One of Fischer’s favorite things to make, a giant balloon sword, was an accidental addition to her repertoire. When she first began Balloon-a-Kazoo, Fischer’s parents would frequently help her when she ordered supplies. Once, her father accidentally placed a shipment request for 3-inch diameter balloons, which are considerably larger than the 2-inch diameter balloons she usually uses.
“We probably had three or four hundred of the wrong balloons,” Fischer said.
She and her parents were quick to turn the mistake into an asset. Fischer’s father found a YouTube tutorial for making giant balloon swords that had 50-inch blades. The swords proved to be so popular that Fischer and her parents ended up ordering more of the “wrong” balloon size. They are still some of Fischer’s most-requested creations.
“I see the dads pulling out the swords and having sword fights with their kids!” Fischer said.
Building business experience
As a junior in high school, Fisher said that running her own business has given her valuable experience she might not otherwise have gained. Because she was so young when she began Balloon-a-Kazoo, her parents helped her with scheduling and inventory until she was able to do it alone.
Fischer said that her family and parents have been influential in Balloon-a-Kazoo’s steady growth. If not for the excitement her siblings and extended family showed in her talent or her parents’ encouragement as she decided to put those talents to work, Balloon-a-Kazoo might look very different today.

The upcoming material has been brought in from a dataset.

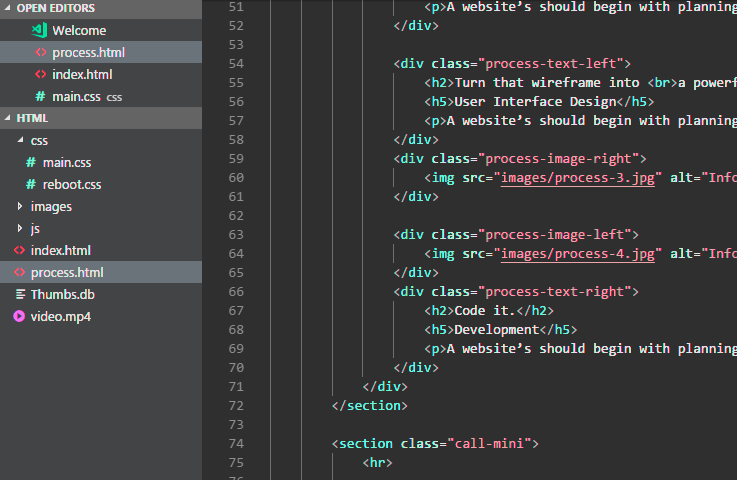Collapse the OPEN EDITORS section
Viewport: 737px width, 480px height.
8,8
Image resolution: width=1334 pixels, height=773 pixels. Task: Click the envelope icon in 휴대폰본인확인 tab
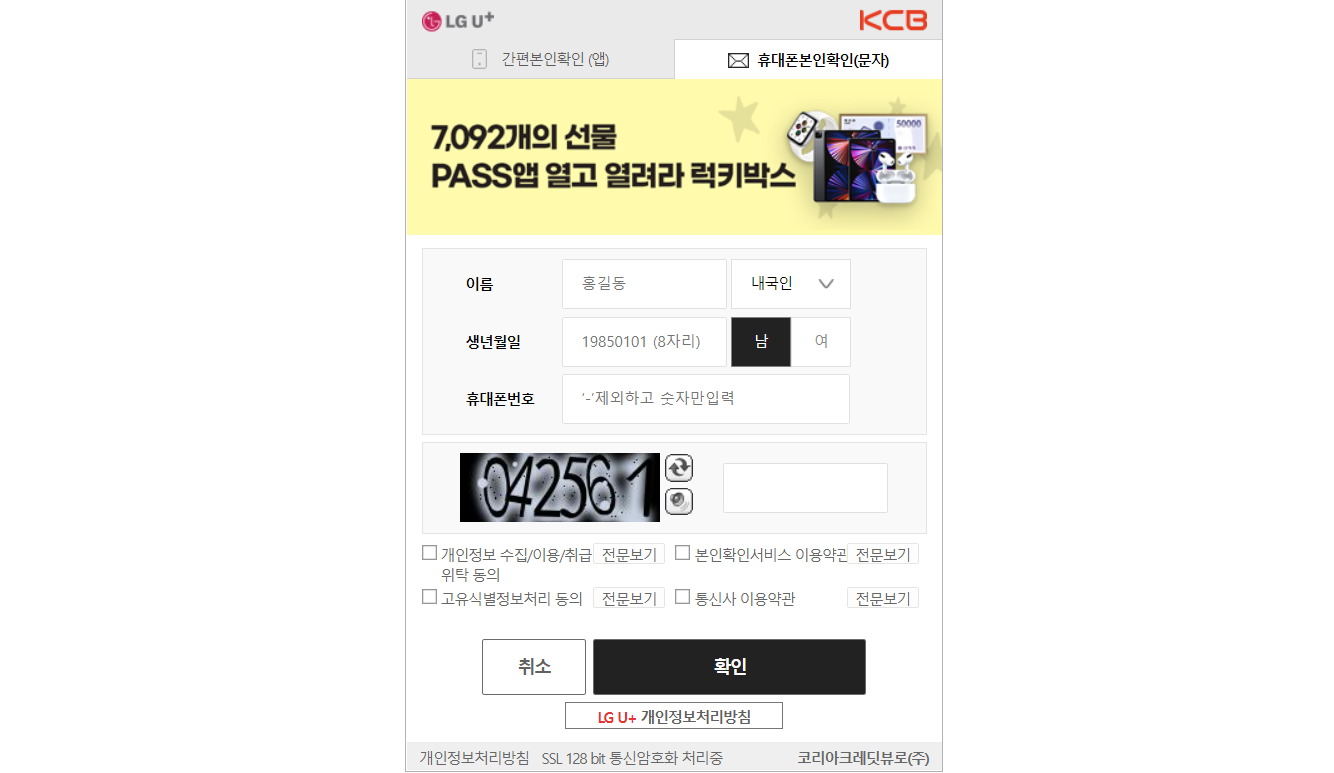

It’s taught me a lot about management. It’s a really good lesson for me, and it’s preparing me for later in life when I need those skills.Clare Fischer
“They’ve been there to help me with the initial setup process and also to push me forward to do it on my own,” Fischer said. “That’s been a really great experience for me.”
Unlike other business owners, Fischer does not have a company credit card that she uses for inventory. Instead, she places the orders with her parents’ card and pays them back using her profits. She credits this experience with providing valuable lessons about money handling and financial responsibility.
“It’s taught me a lot about management,” she said. “It’s a really good lesson for me, and it’s preparing me for later in life when I need those skills.”
Running Balloon-a-Kazoo has also helped Fischer as she begins to consider what studies she wants to pursue in college. At the moment, she said she is most attracted to engineering, or another discipline with hands-on structural work.
“I love doing things with my hands, which is another reason I like working with balloons,” Fischer said. “I’m able to explore the different shapes and forms.”
Fischer isn’t sure if Balloon-a-Kazoo will stay the same once she graduates, but she said she hopes to keep using her balloon-tying skills for her family and friends’ benefit no matter what. She is also interested in continuing to offer her talent at volunteer events.
“It’s definitely something I enjoy doing,” Fischer said. “I’m interested in seeing how it evolves.”